La laurea non serve a molto. Oltre un ragazzo su tre tra i 15 e i 34 anni è "sovraistruito", troppo qualificato per il lavoro che svolge. La quota è 3 volte superiore a quella degli adulti (13%). Tra i giovani inoltre è più diffuso il part time, soprattutto involontario (77,5% dei part timer giovani, contro il 57,2% degli adulti), "ad indicare un'ampia disponibilità di lavoro in termini di orario che rimane insoddisfatta. Inoltre anche il lavoro temporaneo - sottolinea l'Istat - è diffuso soprattutto tra i giovani: ha un lavoro a termine un giovane su 4 contro il 4,2% di chi ha 55-64 anni". Capita quindi che le professioni più frequenti nell'approccio al mercato del lavoro siano quelle di commesso, cameriere, barista, addetti personali, cuoco, parrucchiere ed estetista.

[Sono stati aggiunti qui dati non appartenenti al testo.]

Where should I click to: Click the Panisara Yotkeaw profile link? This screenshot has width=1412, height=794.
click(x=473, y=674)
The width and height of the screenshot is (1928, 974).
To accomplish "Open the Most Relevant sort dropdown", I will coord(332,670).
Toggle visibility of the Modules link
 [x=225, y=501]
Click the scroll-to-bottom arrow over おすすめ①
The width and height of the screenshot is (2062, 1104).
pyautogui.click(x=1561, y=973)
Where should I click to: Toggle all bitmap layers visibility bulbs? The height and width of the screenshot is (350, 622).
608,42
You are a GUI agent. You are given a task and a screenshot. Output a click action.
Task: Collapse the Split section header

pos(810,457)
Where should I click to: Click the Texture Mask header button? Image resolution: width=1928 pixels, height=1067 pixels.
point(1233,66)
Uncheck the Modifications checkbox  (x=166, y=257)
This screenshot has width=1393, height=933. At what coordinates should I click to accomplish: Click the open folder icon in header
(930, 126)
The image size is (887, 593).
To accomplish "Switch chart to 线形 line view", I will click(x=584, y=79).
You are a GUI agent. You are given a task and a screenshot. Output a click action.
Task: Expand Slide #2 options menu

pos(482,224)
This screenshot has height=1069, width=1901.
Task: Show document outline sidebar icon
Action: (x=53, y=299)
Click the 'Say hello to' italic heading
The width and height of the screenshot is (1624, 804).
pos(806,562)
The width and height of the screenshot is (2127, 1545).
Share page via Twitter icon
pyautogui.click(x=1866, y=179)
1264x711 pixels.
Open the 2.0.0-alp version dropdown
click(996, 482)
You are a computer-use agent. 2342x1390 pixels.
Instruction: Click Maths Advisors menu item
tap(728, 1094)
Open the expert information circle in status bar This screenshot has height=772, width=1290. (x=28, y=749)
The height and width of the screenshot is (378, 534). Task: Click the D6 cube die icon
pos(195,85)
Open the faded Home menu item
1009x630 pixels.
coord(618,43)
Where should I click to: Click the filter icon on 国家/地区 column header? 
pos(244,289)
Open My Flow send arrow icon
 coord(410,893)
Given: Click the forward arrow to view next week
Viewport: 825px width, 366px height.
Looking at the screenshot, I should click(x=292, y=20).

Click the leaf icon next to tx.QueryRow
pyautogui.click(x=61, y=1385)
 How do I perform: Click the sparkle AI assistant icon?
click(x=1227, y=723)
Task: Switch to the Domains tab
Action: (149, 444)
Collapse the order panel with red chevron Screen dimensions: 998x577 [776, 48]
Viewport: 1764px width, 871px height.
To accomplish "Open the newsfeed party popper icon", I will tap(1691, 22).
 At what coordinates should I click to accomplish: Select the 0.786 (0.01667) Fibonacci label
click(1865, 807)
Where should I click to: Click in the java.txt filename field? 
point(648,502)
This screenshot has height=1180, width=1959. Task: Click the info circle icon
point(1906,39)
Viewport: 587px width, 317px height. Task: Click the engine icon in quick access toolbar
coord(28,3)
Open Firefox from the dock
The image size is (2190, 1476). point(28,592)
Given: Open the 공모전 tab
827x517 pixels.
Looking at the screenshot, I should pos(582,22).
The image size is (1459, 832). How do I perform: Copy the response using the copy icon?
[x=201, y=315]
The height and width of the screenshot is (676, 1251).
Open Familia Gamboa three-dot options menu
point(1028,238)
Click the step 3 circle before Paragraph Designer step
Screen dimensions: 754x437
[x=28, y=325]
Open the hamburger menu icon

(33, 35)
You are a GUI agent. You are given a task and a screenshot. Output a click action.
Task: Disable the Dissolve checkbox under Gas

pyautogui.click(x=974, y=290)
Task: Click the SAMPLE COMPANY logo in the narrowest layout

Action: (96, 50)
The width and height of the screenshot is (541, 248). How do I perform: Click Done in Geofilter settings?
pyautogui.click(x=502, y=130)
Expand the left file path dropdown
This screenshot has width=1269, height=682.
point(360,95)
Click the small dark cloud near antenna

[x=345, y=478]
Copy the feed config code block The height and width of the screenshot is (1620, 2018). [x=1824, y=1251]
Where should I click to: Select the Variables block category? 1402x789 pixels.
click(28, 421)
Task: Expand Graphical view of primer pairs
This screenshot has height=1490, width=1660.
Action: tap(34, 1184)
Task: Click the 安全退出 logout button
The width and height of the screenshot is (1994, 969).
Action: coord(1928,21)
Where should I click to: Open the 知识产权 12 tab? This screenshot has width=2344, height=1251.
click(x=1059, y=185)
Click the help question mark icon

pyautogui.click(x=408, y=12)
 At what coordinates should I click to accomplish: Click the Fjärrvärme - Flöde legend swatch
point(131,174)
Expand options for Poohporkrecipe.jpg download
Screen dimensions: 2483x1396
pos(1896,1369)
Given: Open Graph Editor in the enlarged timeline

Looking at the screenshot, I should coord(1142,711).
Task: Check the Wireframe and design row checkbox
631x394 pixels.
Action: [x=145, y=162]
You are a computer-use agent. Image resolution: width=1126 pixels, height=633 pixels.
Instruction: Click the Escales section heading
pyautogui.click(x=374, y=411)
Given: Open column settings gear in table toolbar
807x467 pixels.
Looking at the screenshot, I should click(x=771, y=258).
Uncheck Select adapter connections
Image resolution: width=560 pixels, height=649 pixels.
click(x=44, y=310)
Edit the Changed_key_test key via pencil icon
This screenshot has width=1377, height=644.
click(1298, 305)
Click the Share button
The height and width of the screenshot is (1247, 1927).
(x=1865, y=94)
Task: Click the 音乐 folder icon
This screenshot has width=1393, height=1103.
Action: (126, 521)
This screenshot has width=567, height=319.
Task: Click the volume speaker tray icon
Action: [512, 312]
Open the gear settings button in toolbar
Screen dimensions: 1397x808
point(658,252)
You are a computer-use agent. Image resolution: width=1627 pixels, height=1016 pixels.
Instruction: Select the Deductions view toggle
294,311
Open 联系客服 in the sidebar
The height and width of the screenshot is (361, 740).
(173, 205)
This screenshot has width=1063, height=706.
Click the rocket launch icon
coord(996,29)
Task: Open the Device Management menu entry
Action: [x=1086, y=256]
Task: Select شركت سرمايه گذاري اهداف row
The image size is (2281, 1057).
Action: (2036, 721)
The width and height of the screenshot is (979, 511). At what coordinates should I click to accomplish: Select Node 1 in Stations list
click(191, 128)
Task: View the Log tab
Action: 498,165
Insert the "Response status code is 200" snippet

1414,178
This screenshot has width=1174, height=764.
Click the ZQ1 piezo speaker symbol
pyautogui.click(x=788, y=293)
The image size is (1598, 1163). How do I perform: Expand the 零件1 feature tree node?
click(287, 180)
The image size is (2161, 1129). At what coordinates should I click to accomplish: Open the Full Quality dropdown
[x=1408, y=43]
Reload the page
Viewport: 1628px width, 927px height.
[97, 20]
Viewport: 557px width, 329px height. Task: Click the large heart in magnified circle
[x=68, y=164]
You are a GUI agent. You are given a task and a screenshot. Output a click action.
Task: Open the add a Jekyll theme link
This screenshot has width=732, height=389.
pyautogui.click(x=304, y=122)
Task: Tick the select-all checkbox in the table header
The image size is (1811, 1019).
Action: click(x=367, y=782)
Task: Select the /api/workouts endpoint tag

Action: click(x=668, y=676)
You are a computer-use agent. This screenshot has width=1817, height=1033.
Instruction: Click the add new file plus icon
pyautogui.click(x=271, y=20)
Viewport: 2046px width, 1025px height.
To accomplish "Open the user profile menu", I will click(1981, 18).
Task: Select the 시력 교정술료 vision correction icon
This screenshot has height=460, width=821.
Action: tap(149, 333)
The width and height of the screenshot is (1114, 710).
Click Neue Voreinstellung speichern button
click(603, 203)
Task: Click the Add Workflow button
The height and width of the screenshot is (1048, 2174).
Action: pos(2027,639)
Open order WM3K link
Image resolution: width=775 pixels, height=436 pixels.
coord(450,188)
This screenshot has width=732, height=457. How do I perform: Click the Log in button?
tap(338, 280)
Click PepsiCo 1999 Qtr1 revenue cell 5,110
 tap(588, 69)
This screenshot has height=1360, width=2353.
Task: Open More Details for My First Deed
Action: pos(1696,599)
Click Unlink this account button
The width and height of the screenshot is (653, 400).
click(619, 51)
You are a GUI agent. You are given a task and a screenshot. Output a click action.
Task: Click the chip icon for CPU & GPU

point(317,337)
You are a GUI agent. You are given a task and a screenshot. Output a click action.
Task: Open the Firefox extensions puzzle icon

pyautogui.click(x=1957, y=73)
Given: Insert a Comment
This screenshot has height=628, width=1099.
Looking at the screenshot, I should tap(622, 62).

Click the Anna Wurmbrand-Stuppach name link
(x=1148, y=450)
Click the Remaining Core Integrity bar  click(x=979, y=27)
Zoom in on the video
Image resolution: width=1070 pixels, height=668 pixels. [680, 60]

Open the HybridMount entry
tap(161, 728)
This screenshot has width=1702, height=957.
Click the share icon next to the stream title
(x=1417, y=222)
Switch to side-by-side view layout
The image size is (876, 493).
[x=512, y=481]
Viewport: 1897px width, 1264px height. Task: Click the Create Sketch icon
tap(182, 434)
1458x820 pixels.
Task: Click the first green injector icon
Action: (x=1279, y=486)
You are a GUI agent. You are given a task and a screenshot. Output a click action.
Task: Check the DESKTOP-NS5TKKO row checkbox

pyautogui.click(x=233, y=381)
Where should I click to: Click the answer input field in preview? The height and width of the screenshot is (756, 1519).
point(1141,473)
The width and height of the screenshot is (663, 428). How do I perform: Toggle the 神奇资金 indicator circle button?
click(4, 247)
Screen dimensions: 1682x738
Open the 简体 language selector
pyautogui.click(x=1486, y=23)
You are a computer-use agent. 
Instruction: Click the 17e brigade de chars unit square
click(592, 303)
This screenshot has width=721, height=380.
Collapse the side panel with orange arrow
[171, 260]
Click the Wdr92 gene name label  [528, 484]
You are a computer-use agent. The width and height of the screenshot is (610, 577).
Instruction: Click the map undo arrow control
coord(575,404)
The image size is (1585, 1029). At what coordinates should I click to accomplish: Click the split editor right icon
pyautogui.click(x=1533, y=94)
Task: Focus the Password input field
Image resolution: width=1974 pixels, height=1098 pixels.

A tre anni dalla laurea solo il 53,2% dei laureati ha trovato un'occupazione ottimale, con un contratto standard, una durata medio-lunga e altamente qualificata.
I giovani rimangono a casa dei genitori, specialmente i maschi. Con il panorama desolante nel campo del lavoro, non sorprende che nel 2014 più di 6 giovani su 10 (62,5%) tra i 18 e i 34 anni abbiano vissuto ancora a casa con i genitori. Il dato ha riguardato nel 68% dei casi i ragazzi e nel 57% le ragazze. L'Istat legge questa condizione come un segnale dei "legami forti" famigliari tipici dei paesi mediterranei. La media europea dei ragazzi che continuano a vivere nella famiglia di origine è 48,1%.
Aumenta l'età delle nozze. La media del primo matrimonio delle donne è stata, nel 2014, di 30 anni e 7 mesi. Inoltre la famiglia tradizionale - composta cioè dalla coppia coniugata con due figli - non è più il modello dominante, visto che rappresenta meno di un terzo dei nuclei familiari (33%). Allo stesso modo le nuove forme di famiglie sono più che raddoppiate: quelle unipersonali di giovani e adulti non vedovi rappresentano ormai l'8% della popolazione, mentre le libere unioni sono più di 1 milione. In più della metà dei casi si tratta di convivenze - certifica l'istituto di statistica - tra partner celibi e nubili. Una novità è invece quella delle famiglie ricostituite, che ammonterebbero a più di 1 milione.
Crollo ulteriore delle nascite. Nuovo minimo storico dall’Unità d’Italia per le nascite, nel 2015 sono state 488 mila, 15 mila in meno rispetto al 2014. Per il quinto anno consecutivo diminuisce la fecondità, solo 1,35 i figli per donna. I decessi hanno invece raggiunto le 653 mila unità, 54 mila in più dell’anno precedente (+9,1%).
I disoccupati sono il doppio della media Ue. Le persone che vorrebbero lavorare ma che non hanno un impiego sono in Italia 6,5 milioni. Lo rileva l'Istat riportando nell'ultimo rapporto annuale i dati riferiti al 2015. "Il tasso di mancata partecipazione (che comprende disoccupati e inattivi disponibili a lavorare) scende dal 22,9% del 2014 al 22,5% ma è ancora molto sopra il livello medio Ue (12,7%). Sommando i disoccupati e le forze di lavoro potenziali, le persone che vorrebbero lavorare sono 6,5 milioni nel 2015", si legge.
"Crescita persistente ma di bassa intensità". Dopo una recessione "lunga e profonda, senza più termini di paragone nella storia in cui l'Istat è stato testimone in questi 90 anni", l'Italia sperimenta "un primo, importante, momento di crescita persistente anche se a bassa intensità". Così il presidente dell'Istat Giorgio Alleva alla presentazione del rapporto annuale dell'istituto. "Rispetto ai precedenti episodi di espansione ciclica - ha aggiunto - la ripresa produttiva appare caratterizzata da una maggiore fragilità".